[Extracted data]
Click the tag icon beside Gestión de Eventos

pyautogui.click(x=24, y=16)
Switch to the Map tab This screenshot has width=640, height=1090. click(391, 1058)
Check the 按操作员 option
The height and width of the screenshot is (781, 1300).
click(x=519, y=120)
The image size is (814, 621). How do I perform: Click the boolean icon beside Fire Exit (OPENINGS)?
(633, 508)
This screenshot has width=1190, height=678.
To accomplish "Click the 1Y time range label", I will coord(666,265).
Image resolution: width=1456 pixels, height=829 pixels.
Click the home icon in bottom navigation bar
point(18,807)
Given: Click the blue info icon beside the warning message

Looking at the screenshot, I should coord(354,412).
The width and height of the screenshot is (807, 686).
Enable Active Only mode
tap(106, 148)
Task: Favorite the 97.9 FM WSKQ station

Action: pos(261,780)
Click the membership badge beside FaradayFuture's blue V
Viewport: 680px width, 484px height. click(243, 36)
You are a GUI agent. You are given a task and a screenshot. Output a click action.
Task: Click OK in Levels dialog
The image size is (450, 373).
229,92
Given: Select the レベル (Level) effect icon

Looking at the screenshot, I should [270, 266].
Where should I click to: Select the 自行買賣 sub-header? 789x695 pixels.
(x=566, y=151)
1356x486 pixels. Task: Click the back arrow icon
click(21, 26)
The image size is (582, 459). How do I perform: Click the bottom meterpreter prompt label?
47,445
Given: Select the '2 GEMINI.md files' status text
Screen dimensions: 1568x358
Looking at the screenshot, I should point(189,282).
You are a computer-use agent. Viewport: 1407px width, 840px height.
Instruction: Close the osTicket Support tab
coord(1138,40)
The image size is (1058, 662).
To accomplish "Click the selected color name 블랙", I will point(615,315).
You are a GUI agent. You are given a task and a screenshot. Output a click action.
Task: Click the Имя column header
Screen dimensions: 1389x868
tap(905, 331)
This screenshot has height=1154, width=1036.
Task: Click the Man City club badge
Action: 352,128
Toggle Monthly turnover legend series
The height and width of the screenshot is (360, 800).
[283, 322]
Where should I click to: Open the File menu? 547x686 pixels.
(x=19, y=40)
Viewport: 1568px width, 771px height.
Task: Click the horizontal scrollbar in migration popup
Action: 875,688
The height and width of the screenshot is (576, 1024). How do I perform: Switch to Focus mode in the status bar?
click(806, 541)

[Task item]
Look over the material above and report each line holding "will".

[Output for this task]
To accomplish "Click the 1Y time range label", I will coord(666,265).
To accomplish "Click the selected color name 블랙", I will point(615,315).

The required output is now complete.